Come possiamo osservare, noi abbiamo sempre agito a partire da un centro, un centro che si contrae e si dilata. A volte è un cerchio molto piccolo, altre volte è ampio, totalizzante ed estremamente appagante. Ma si tratta sempre di un centro di pena e di dolore, di gioie passeggere e di infelicità, di un passato magico o doloroso. La maggior parte di noi lo conosce, a livello consapevole o inconscio, e a partire da questo centro noi agiamo e mettiamo radici. È sempre il centro che pone il quesito di che cosa fare, ora o domani, e la risposta deve essere sempre riconoscibile dal centro. Una volta che ci siamo dati – o che altri ci hanno dato – la risposta, procediamo all’azione attenendoci ai limiti entro i quali si muove il centro. È come un animale legato, il cui raggio d’azione dipen­de dalla lunghezza della catena. Questa azione non è mai libera e quindi c’è sempre dolore, cattiveria e confusione.

Rendendosi conto di questo, il centro si dice: come posso fare per essere libero, libero di vivere felicemente, completamente, apertamente e di agire senza dolore e rimorso?
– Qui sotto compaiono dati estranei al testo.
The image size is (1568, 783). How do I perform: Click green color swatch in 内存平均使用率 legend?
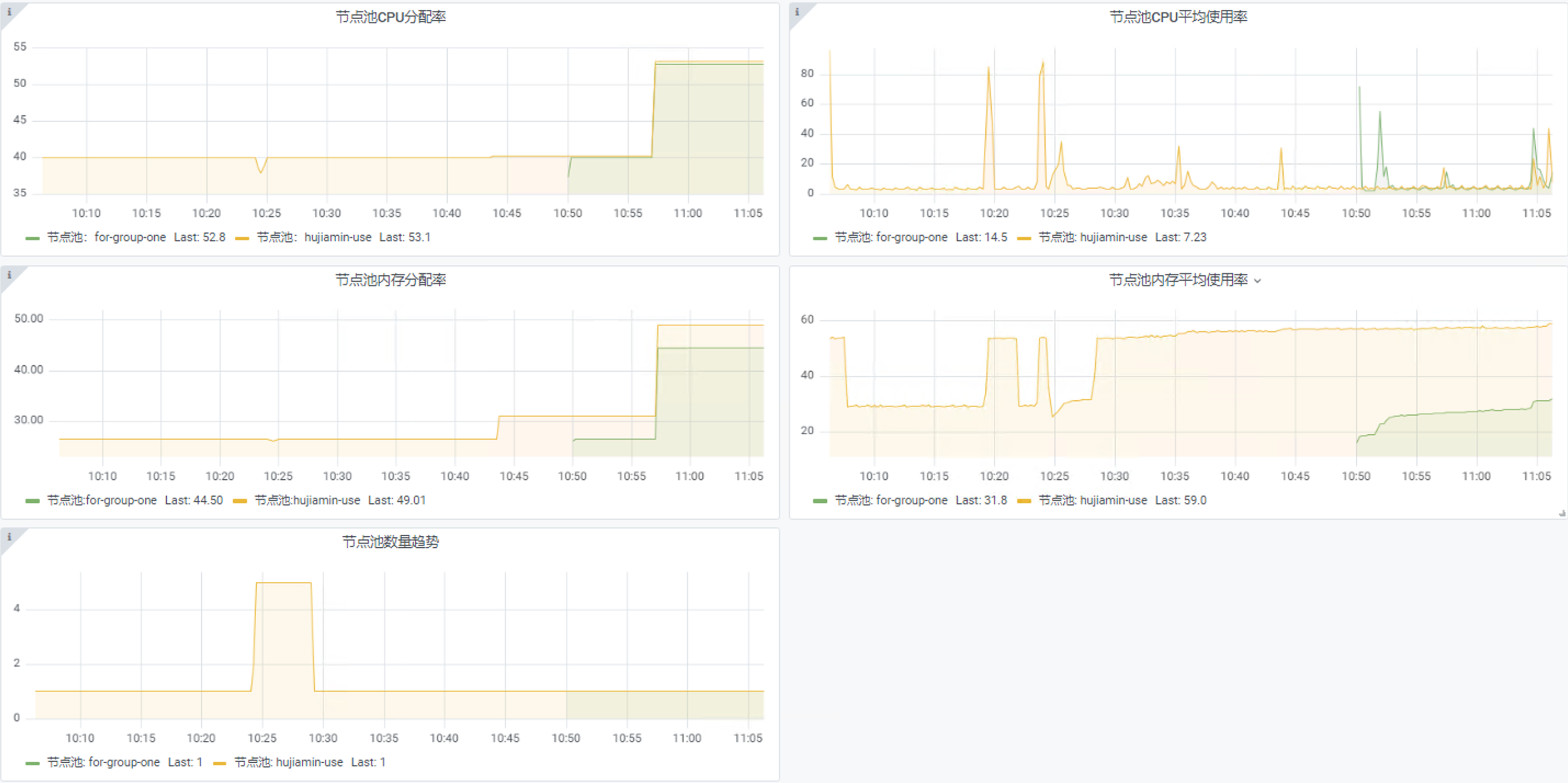coord(820,501)
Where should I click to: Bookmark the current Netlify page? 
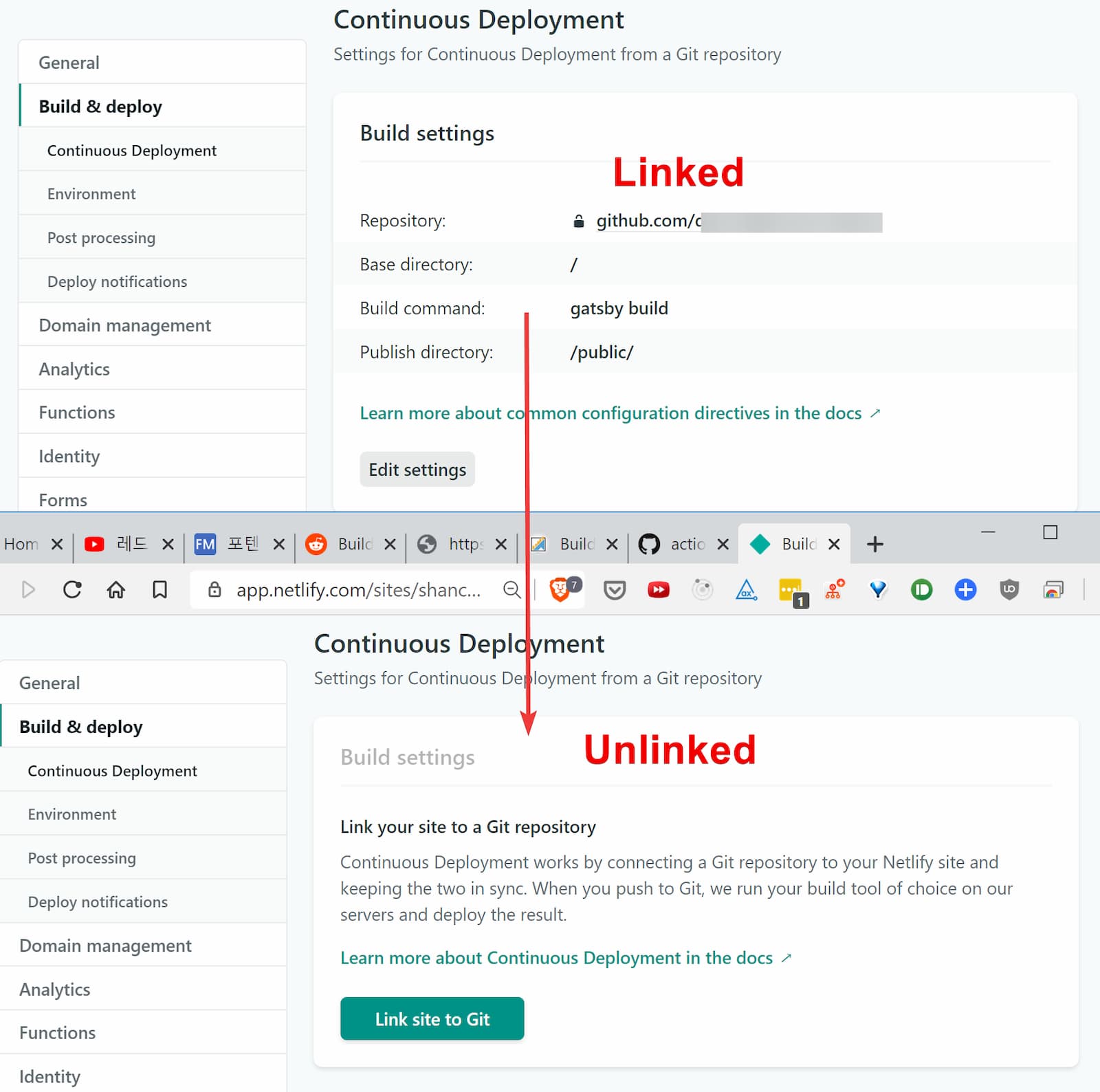(x=160, y=589)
Ma è sempre il centro che pone la domanda. Il centro è il passato. Il centro è il me con le sue attività egoistiche, il me che conosce l’azione soltanto in termini di ricompensa o di punizione, di conquista o di fallimento, con le sue motivazioni, le sue cause e i suoi effetti. È legato a questa catena e la catena è il centro e la prigione.
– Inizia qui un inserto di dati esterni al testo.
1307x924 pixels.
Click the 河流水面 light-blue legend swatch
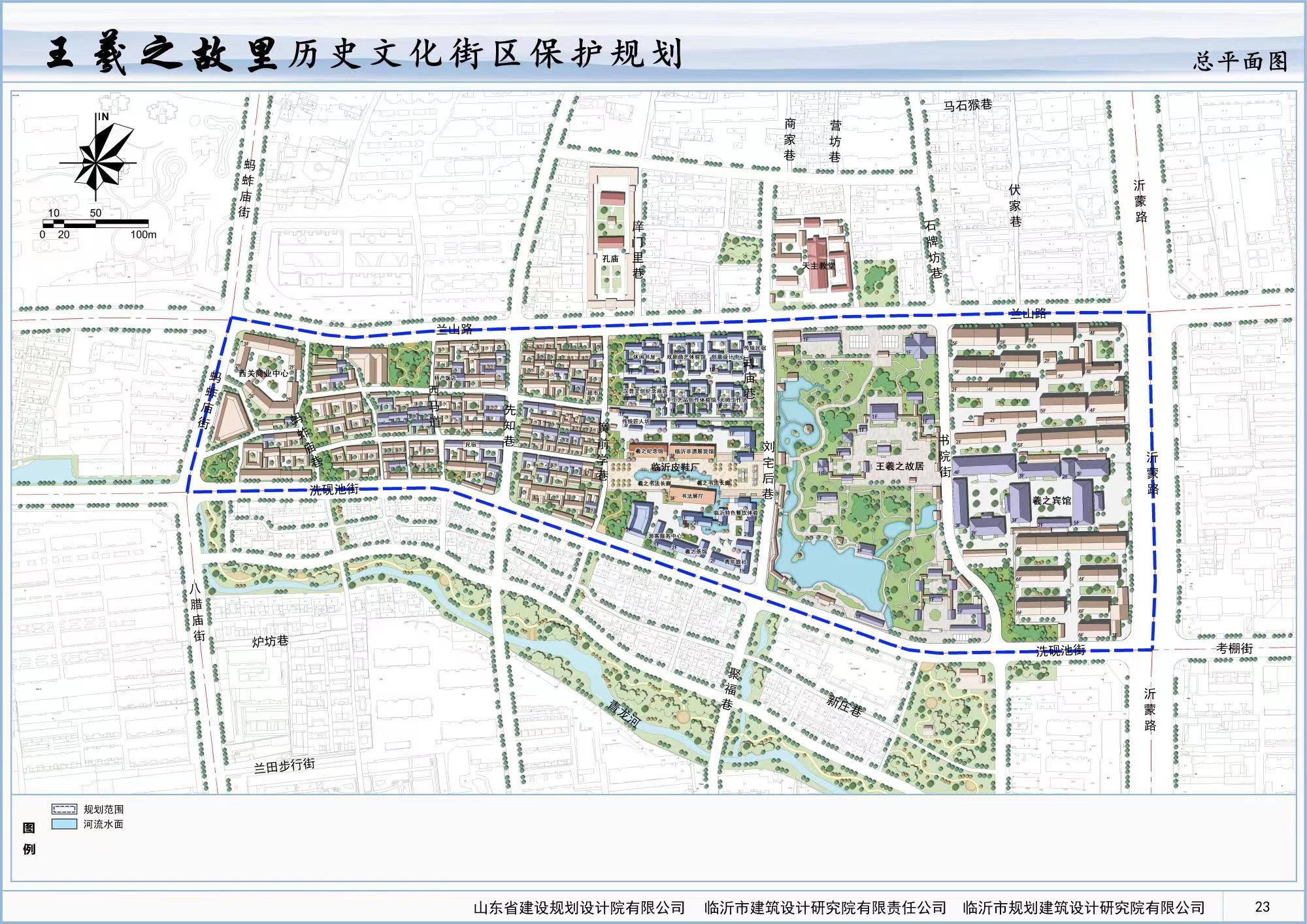point(64,824)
Esiste un altro genere di azione che ha luogo quando c’è uno spazio senza un centro, una dimensione dove non esistono causa ed effetto. La vita che muove da questo spazio è azione. Qui, non esistendo centro, ogni atto è libero, gioioso, senza dolore e senza piacere. Questo spazio e questa libertà non sono un risultato dello sforzo e della conquista: quan­do il centro non c’è più, esiste l’altro.

Noi ci chiederemo in che modo può finire il centro, che cosa dobbia­mo fare per farlo finire, quali discipline, quali sacrifici, quali grandi sforzi dovremo fare. Nessuno. Soltanto vedere, senza scegliere, le attività del centro, non come osservatori, non come chi da fuori guardi verso l’inter­no; semplicemente osservare, eliminando il censore. A questo punto magari mi direte: «Non posso continuare a fare così, non faccio altro che guardare con gli occhi del passato». Siate consapevoli, allora, di guardare con gli occhi del passato, e rimanete con questa consapevolezza. Non cercate di porvi rimedio; siate semplici e sappiate che qualsiasi cosa cercherete di intraprendere non farà altro che rafforzare il centro e sarà soltanto una reazione del vostro personale desiderio di fuga.

Dunque, non esiste possibilità di fuga, non esiste sforzo, non esiste disperazione. Allora potrete vedere il significato pieno del centro e l’im­menso pericolo che esso rappresenta. E sarà sufficiente.